Consigna 1 -> En el texto sobre Poesía sin fin, ¿cuál es la nacionalidad del realizador Alejandro Jodorowsky?
Consigna 2 -> Extrae sin cambios del texto sobre Poesía sin fin el fragmento que empieza con "Poesía sin fin: Estatuas" y continúa hasta "de su imaginación.".

Texto proporcionado ->
_ _ _ _ _

Poesía sin fin: Estatuas de sal

Gabriel García Márquez inicia su autobiografía con la siguiente declaración: “La vida no es la que uno vivió, sino la que uno recuerda y cómo la recuerda para contarla”. La frase funciona como coraza protectora para todo quien dude sobre la veracidad de ciertos hechos, o ponga en tela de juicio motivos, imágenes y relatos. Bien podría ser el punto de partida de todo texto autobiográfico, pero más aún con los que juegan con los límites de lo verosímil y dan media vuelta hacia el pasado con un ánimo fantástico y poético. Es el caso del realizador chileno Alejandro Jodorowsky, quien revisita cinematográficamente su juventud, mediante un prisma libre de toda atadura racional, desembocando en el desbordado despliegue de su imaginación.

_ _ _ _ _

Información mostrada ->

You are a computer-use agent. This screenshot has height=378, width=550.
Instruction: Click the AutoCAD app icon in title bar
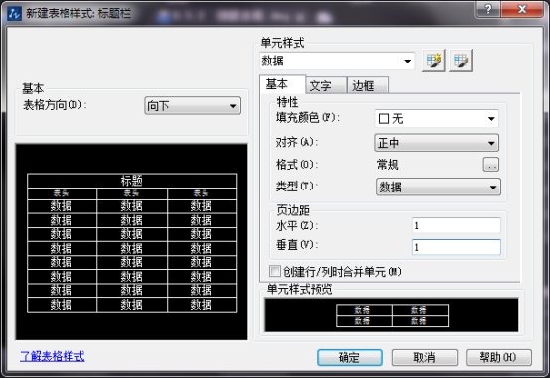tap(14, 14)
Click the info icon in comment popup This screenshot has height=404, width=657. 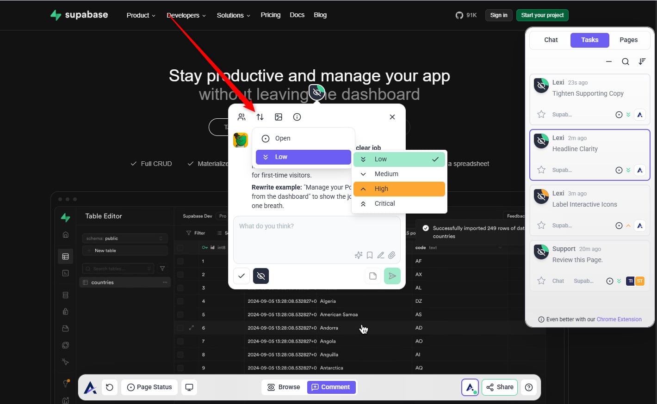297,117
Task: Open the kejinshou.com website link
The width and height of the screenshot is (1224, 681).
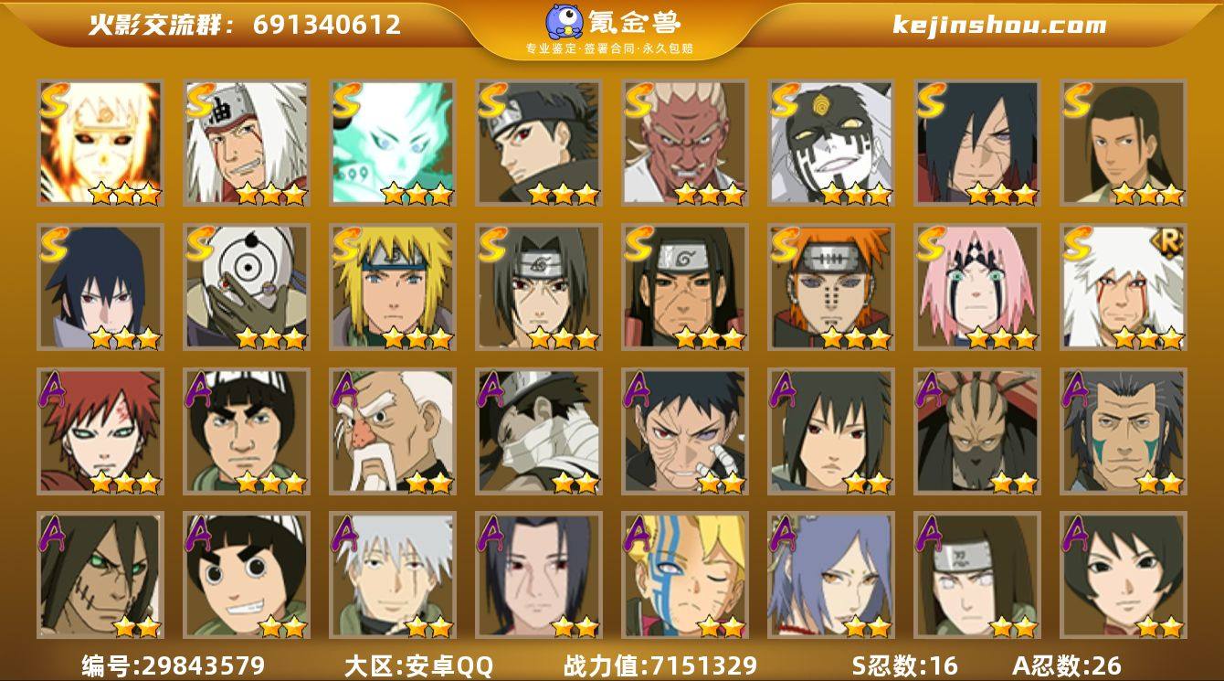Action: click(999, 25)
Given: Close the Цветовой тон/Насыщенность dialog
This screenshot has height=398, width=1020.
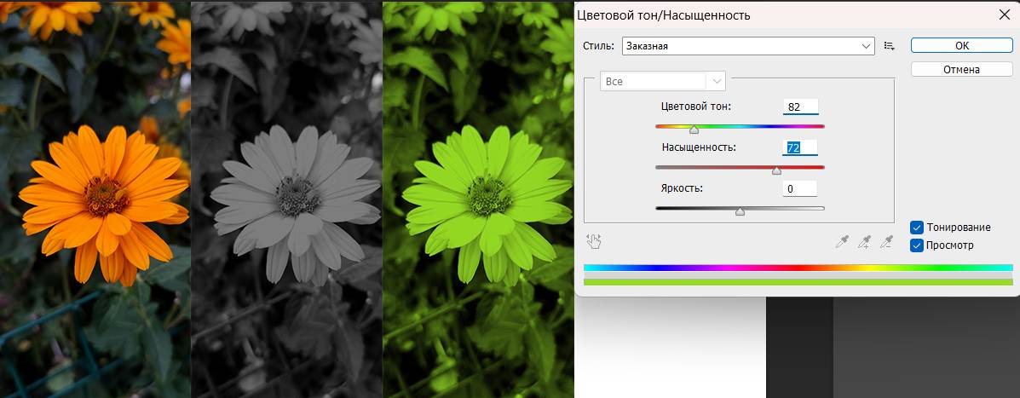Looking at the screenshot, I should 1004,14.
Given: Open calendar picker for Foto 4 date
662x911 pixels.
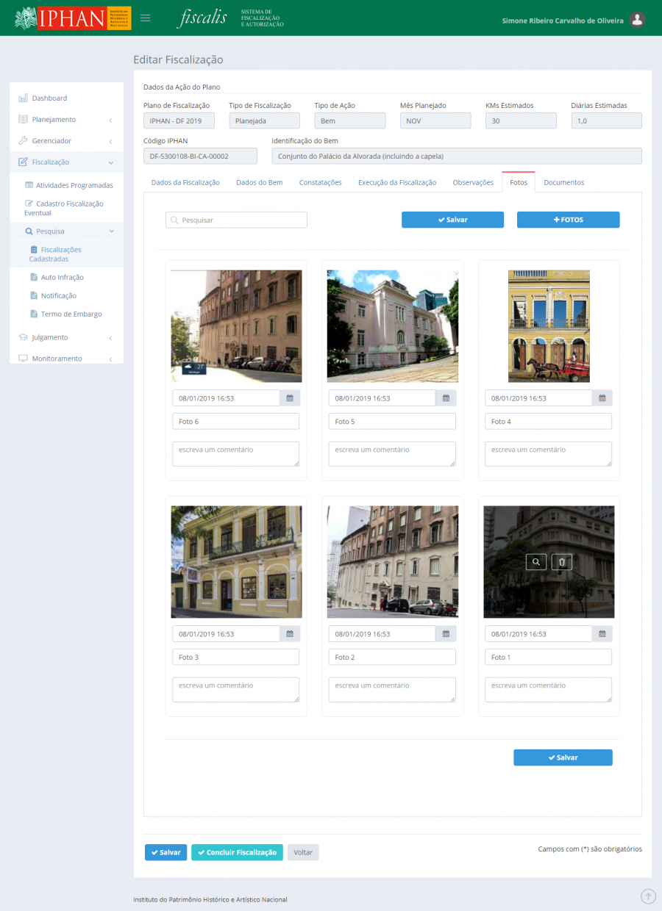Looking at the screenshot, I should click(x=602, y=398).
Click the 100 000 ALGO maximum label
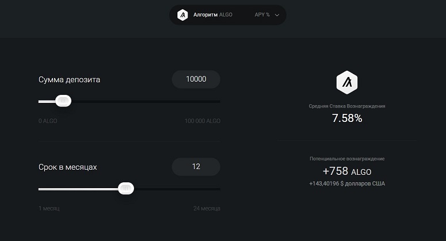Image resolution: width=446 pixels, height=241 pixels. point(203,121)
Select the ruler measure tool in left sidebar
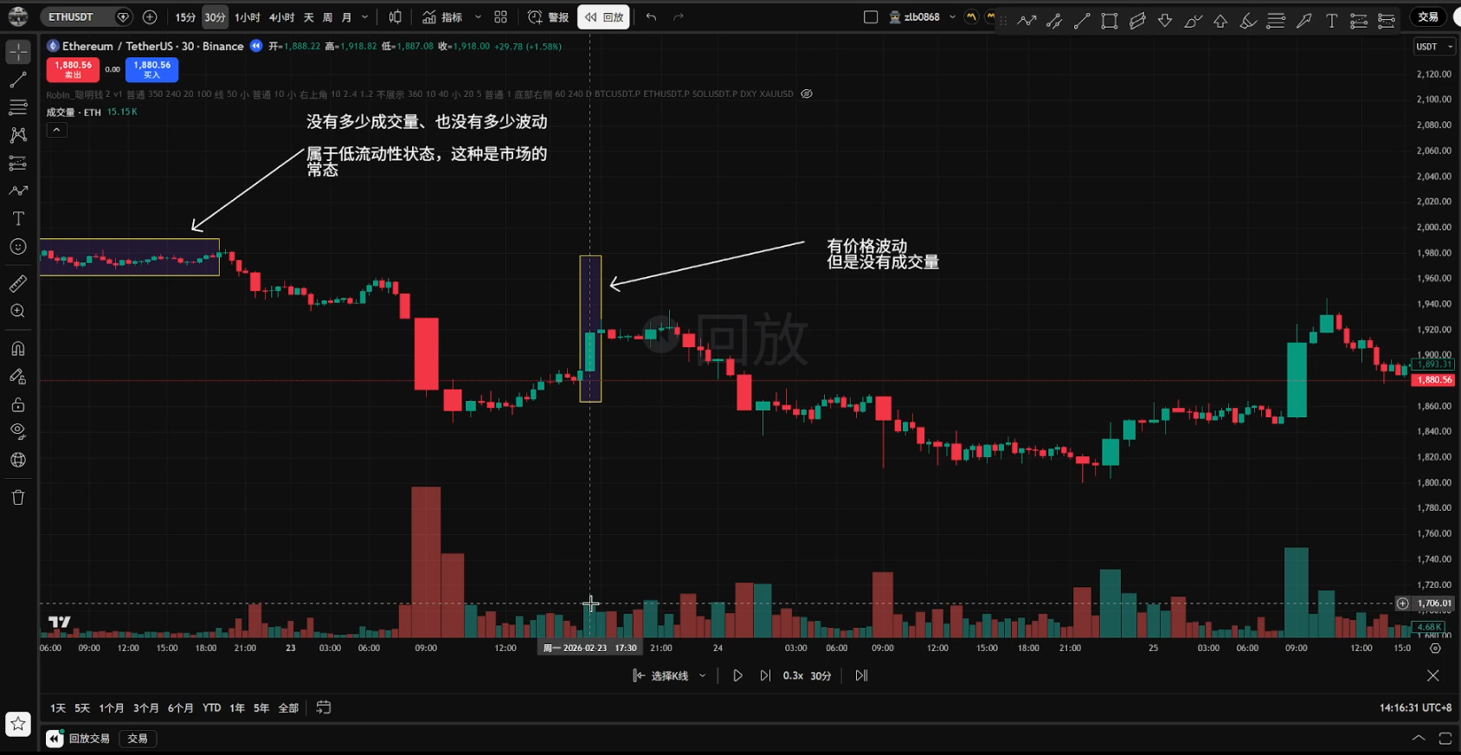 click(17, 284)
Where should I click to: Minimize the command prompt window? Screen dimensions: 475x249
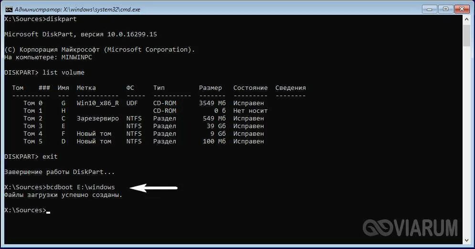tap(429, 9)
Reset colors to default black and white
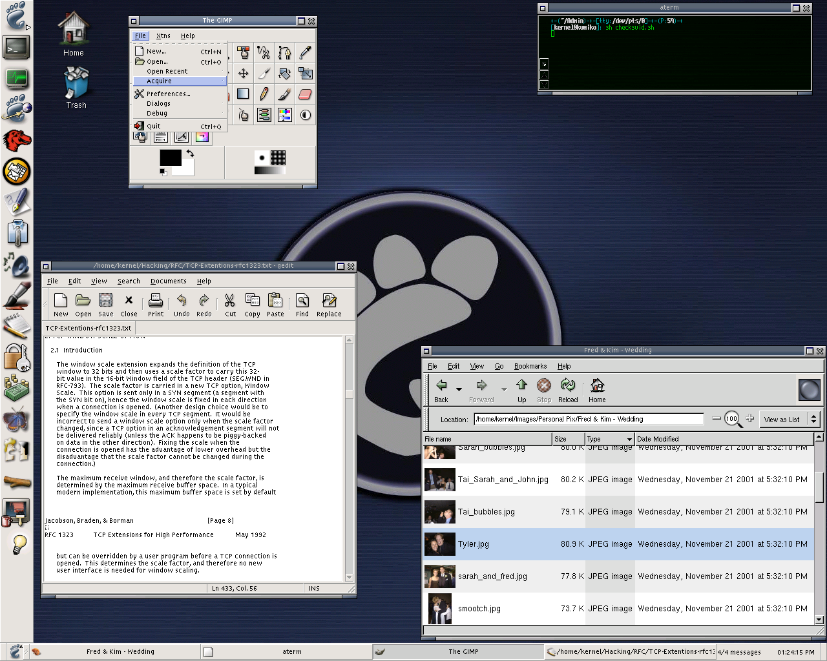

_ _ _ _ _

Resultado 1 -> Es chileno.

Resultado 2 ->
Poesía sin fin: Estatuas de sal

Gabriel García Márquez inicia su autobiografía con la siguiente declaración: “La vida no es la que uno vivió, sino la que uno recuerda y cómo la recuerda para contarla”. La frase funciona como coraza protectora para todo quien dude sobre la veracidad de ciertos hechos, o ponga en tela de juicio motivos, imágenes y relatos. Bien podría ser el punto de partida de todo texto autobiográfico, pero más aún con los que juegan con los límites de lo verosímil y dan media vuelta hacia el pasado con un ánimo fantástico y poético. Es el caso del realizador chileno Alejandro Jodorowsky, quien revisita cinematográficamente su juventud, mediante un prisma libre de toda atadura racional, desembocando en el desbordado despliegue de su imaginación.